Currently, I am preparing for a post-assistance evaluation household exercise to check how the households are using the assistance we are providing them with. Originally we are to do this survey between 4-6 weeks after assistance to see how they used it, what they thought of it, etc. etc. As you will see from the attachment, some of the activities took place a while ago and the survey was not done. In total, we have to create a sample out of 1700 families we have assisted across the various sites.

Everyone has their own opinion on how to sample within each site: just take 10, just take 20 households, count every 5 households and interview them, take a %age per site etc. I need to come up with the right size based on the numbers per site, the total number of households and keeping in mind that capacity is low given the number of sites and few numbers of field staff.

Another suggestion I had from a colleague who is more knowledgeable than most in the office about statistics is to decide on a fix number of households per site (e.g. 20) and decide that 5 must be female-headed, 5 male-headed, 5 child-headed (if exists etc.). Would this work or do we have to know the number of female, male, child-headed households per site?

I wanted to know if you had any suggestions as to how best collect a good sampling size and way of sampling as well. Do you have any suggestions?

Again, please feel free to let me know if you can't assist

___________________________________

Hi D

It is always nice to hear from you. You have such interesting challenges to deal with and it generally doesn’t take very long to sort it out. Plus it gives me an opportunity to think a bit about things other than the ones I am working on. So please don’t feel bad when you send me questions. If I’m really really busy it will take a couple of days to get back to you – that’s all. PS. The sample size question is the one I get asked most frequently by other friends and colleagues.

A good overview of the types of probability and non-probability samples are available here - http://www.socialresearchmethods.net/kb/sampling.htm . Note that if you are at all able to, it is always better to use a probability sample. The usual way in which household surveys are done is some form of simple random selection, or clustered sample. In other words – A simple random sample means you take a list of all the households, number them and then, using a table of random numbers, select households until you get to the predetermined amount of households. People often think that random selection and selecting “at random” is the same thing, which it obviously isn’t. For clustered samples you may use neighborhoods as your clusters. So if your 1200households are spread across 10 neighborhoods, you may randomly select 3 or 4 neighborhoods and then within each neighborhood, you randomly select households.

### SUPPLIED INFORMATION
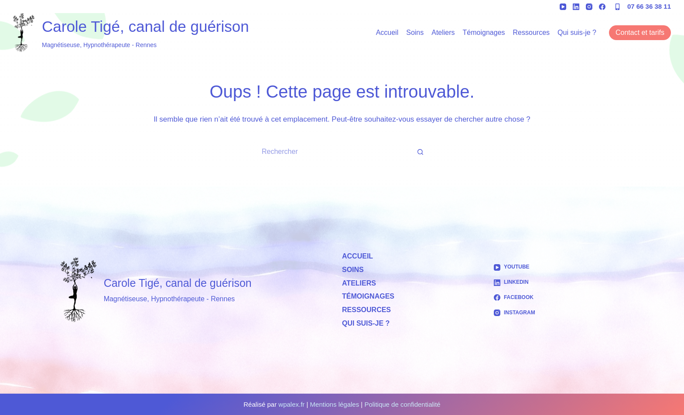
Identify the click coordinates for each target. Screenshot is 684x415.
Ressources (531, 32)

### REQUIRED WORK
1. Do these statements agree with the sampling exchange: (a) the survey was originally meant to take place 4 to 6 weeks after assistance, (b) the reply treats random selection and selecting "at random" as the same thing, (c) the sample has to be drawn from 1700 assisted families? Answer yes or no for each, quoting the deciding words.
2. Extend the sampling exchange, picking up after its last sentence.
The listing has no connection to the sampling exchange.

### PER-TASK OUTPUTS
1.
(a) Yes: "Originally we are to do this survey between 4-6 weeks after assistance"
(b) No: "which it obviously isn’t"
(c) Yes: "we have to create a sample out of 1700 families we have assisted across the various sites"

2.
In many instances you don’t have a list of all the households so it makes random selection a bit difficult. Then it is good to use a purposive sample or quota sample or some combination of samples. For a household survey on Voluntary Counseling and Testing I did with Peter Fridjhon at Khulisa they used grids which they placed over a map of the area and then selected grid blocks, then streets and then households. This is also a common methodology used for the household surveys conducted by Stats SA. I attach another document with some information about how they went about to draw the sample. My guess is that this approach (or something like it) is the one you would use.

Remember that when “households” are your unit of analysis, you should have strict rules about who will be interviewed. I.e. ask for the head of the household, if he/she is not there, then ask for the person that assumes the role of the head in his/hear absence. Children under age 6 may not be interviewed. If there is no-one to interview then the household should be replaced in some random manner. (It’s always a good idea to have a list with a number of replacement sites available during the fieldwork if this happens.

In terms of sample size – it is a bit of a tricky one especially if you don’t have the resources. It is important to remember that your sample size is only one of the factors that influences the generalisability of your findings. The type of sample you draw (probability or non-probability) is almost as important. I attach a document I wrote for one of my clients to try to explain some of the issues. It also says a little bit about how your results should be weigthed in order to compensate for the fact that a person in a household with 20 members have a 1/20 chance to be selected while a person in a household with 2 members have a ½ chance to be selected.

Back to the sample size issue though – I always use an online calculator to determine what the sample size should be for the findings to be statistically representative. This one http://www.surveysystem.com/sscalc.htm is quite nice because it has hyperlinks that link to explanations of some of the concepts. Remember that if you have sub groups within your total population that you would like to compare, it is important to know that your sample size will increase quite significantly. (The subgroup will then be your population for the calculation)

I would do the following: Check with the calculator how many households you should interview, then use a grid methodology to select the households. If you cannot afford to select as many cases as the sample calculator suggests, then just check what your likely sampling error will be if you select fewer cases.

I don’t know if this made any sense, but if not, give me a shout and I’ll try to explain more.

Keep well in the mean time.

Regards
------------------------------------
Attachment one: Sampling Concepts

The following issues impact how the performance measures are calculated and interpreted.

What is a sample?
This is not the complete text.